_Input for this task_.
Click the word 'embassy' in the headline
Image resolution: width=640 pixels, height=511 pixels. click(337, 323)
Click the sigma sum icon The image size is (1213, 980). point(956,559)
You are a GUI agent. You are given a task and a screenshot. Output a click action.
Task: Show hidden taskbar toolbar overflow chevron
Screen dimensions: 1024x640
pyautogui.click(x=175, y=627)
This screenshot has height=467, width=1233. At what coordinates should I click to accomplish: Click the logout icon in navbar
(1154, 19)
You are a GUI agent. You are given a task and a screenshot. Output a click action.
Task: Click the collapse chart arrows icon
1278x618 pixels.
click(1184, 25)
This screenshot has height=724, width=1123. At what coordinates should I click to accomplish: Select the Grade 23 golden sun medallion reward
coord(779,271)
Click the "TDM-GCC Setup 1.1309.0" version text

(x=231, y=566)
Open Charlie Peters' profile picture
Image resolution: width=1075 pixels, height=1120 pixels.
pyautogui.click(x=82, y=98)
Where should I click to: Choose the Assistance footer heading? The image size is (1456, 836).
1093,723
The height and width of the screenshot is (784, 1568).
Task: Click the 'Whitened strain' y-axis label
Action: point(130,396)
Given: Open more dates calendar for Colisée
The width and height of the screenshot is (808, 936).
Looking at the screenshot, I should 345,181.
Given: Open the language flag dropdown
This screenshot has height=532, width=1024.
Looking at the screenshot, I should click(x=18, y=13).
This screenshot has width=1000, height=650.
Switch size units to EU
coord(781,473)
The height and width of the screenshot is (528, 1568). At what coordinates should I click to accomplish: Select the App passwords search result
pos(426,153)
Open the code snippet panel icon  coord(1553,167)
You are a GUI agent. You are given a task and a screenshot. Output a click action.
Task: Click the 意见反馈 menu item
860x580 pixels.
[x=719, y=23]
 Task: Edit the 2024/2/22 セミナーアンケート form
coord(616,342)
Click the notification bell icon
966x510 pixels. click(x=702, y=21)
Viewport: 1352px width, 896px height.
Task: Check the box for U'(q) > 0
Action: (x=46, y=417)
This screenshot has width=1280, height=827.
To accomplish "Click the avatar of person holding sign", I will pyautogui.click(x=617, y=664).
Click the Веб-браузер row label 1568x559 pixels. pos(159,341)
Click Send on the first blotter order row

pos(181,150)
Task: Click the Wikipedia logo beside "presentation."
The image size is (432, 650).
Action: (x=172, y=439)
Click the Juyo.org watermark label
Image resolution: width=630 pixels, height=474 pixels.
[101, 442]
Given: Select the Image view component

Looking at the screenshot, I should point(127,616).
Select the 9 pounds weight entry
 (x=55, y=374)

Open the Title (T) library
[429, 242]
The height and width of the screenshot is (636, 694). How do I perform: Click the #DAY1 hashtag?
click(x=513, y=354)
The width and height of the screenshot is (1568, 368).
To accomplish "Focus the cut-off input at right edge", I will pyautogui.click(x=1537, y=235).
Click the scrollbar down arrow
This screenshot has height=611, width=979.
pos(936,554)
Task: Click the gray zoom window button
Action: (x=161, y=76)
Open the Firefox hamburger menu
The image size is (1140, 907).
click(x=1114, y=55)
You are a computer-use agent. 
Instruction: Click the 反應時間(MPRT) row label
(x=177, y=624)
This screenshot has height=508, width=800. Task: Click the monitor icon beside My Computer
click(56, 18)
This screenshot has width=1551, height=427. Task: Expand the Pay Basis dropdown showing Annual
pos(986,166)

_Work to complete_. Print all the data exactly.

_Answer area_.
Click the word 'embassy' in the headline
Image resolution: width=640 pixels, height=511 pixels. click(337, 323)
Click the sigma sum icon The image size is (1213, 980). point(956,559)
You are a GUI agent. You are given a task and a screenshot. Output a click action.
Task: Show hidden taskbar toolbar overflow chevron
Screen dimensions: 1024x640
pyautogui.click(x=175, y=627)
This screenshot has height=467, width=1233. At what coordinates should I click to accomplish: Click the logout icon in navbar
(1154, 19)
You are a GUI agent. You are given a task and a screenshot. Output a click action.
Task: Click the collapse chart arrows icon
1278x618 pixels.
click(1184, 25)
This screenshot has height=724, width=1123. At what coordinates should I click to accomplish: Select the Grade 23 golden sun medallion reward
coord(779,271)
Click the "TDM-GCC Setup 1.1309.0" version text

(x=231, y=566)
Open Charlie Peters' profile picture
Image resolution: width=1075 pixels, height=1120 pixels.
pyautogui.click(x=82, y=98)
Where should I click to: Choose the Assistance footer heading? The image size is (1456, 836).
1093,723
The height and width of the screenshot is (784, 1568).
Task: Click the 'Whitened strain' y-axis label
Action: point(130,396)
Given: Open more dates calendar for Colisée
The width and height of the screenshot is (808, 936).
Looking at the screenshot, I should 345,181.
Given: Open the language flag dropdown
This screenshot has height=532, width=1024.
Looking at the screenshot, I should click(x=18, y=13).
This screenshot has width=1000, height=650.
Switch size units to EU
coord(781,473)
The height and width of the screenshot is (528, 1568). At what coordinates should I click to accomplish: Select the App passwords search result
pos(426,153)
Open the code snippet panel icon  coord(1553,167)
You are a GUI agent. You are given a task and a screenshot. Output a click action.
Task: Click the 意见反馈 menu item
860x580 pixels.
[x=719, y=23]
 Task: Edit the 2024/2/22 セミナーアンケート form
coord(616,342)
Click the notification bell icon
966x510 pixels. click(x=702, y=21)
Viewport: 1352px width, 896px height.
Task: Check the box for U'(q) > 0
Action: (x=46, y=417)
This screenshot has width=1280, height=827.
To accomplish "Click the avatar of person holding sign", I will pyautogui.click(x=617, y=664).
Click the Веб-браузер row label 1568x559 pixels. pos(159,341)
Click Send on the first blotter order row

pos(181,150)
Task: Click the Wikipedia logo beside "presentation."
The image size is (432, 650).
Action: (x=172, y=439)
Click the Juyo.org watermark label
Image resolution: width=630 pixels, height=474 pixels.
[101, 442]
Given: Select the Image view component

Looking at the screenshot, I should point(127,616).
Select the 9 pounds weight entry
 (x=55, y=374)

Open the Title (T) library
[429, 242]
The height and width of the screenshot is (636, 694). How do I perform: Click the #DAY1 hashtag?
click(x=513, y=354)
The width and height of the screenshot is (1568, 368).
To accomplish "Focus the cut-off input at right edge", I will pyautogui.click(x=1537, y=235).
Click the scrollbar down arrow
This screenshot has height=611, width=979.
pos(936,554)
Task: Click the gray zoom window button
Action: (x=161, y=76)
Open the Firefox hamburger menu
The image size is (1140, 907).
click(x=1114, y=55)
You are a computer-use agent. 
Instruction: Click the 反應時間(MPRT) row label
(x=177, y=624)
This screenshot has height=508, width=800. Task: Click the monitor icon beside My Computer
click(56, 18)
This screenshot has width=1551, height=427. Task: Expand the Pay Basis dropdown showing Annual
pos(986,166)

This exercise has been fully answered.